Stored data
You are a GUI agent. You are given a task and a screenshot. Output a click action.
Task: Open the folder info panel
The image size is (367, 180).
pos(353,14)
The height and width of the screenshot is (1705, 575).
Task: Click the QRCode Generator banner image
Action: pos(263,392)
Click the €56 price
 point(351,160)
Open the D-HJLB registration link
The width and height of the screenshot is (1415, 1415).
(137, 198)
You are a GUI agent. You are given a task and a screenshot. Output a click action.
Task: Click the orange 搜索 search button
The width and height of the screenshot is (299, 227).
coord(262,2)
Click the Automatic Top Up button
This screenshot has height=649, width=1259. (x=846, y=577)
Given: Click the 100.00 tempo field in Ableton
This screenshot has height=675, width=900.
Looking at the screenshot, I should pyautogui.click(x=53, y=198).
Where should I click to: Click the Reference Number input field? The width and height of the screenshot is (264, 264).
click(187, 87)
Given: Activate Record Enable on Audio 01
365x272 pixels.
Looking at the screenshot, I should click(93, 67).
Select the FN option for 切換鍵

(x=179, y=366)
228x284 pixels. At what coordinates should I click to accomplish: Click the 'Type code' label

WHAT THE EXERCISE ASKS:
The reply must consist solely of the lines from the one containing "Task: Open the folder info panel" through the last line of the data, reproduced exactly.

RESULT OF THE EXERCISE:
Task: Open the folder info panel
The image size is (367, 180).
pos(353,14)
The height and width of the screenshot is (1705, 575).
Task: Click the QRCode Generator banner image
Action: pos(263,392)
Click the €56 price
 point(351,160)
Open the D-HJLB registration link
The width and height of the screenshot is (1415, 1415).
(137, 198)
You are a GUI agent. You are given a task and a screenshot. Output a click action.
Task: Click the orange 搜索 search button
The width and height of the screenshot is (299, 227).
coord(262,2)
Click the Automatic Top Up button
This screenshot has height=649, width=1259. (x=846, y=577)
Given: Click the 100.00 tempo field in Ableton
This screenshot has height=675, width=900.
Looking at the screenshot, I should pyautogui.click(x=53, y=198).
Where should I click to: Click the Reference Number input field? The width and height of the screenshot is (264, 264).
click(187, 87)
Given: Activate Record Enable on Audio 01
365x272 pixels.
Looking at the screenshot, I should click(93, 67).
Select the FN option for 切換鍵

(x=179, y=366)
228x284 pixels. At what coordinates should I click to accomplish: Click the 'Type code' label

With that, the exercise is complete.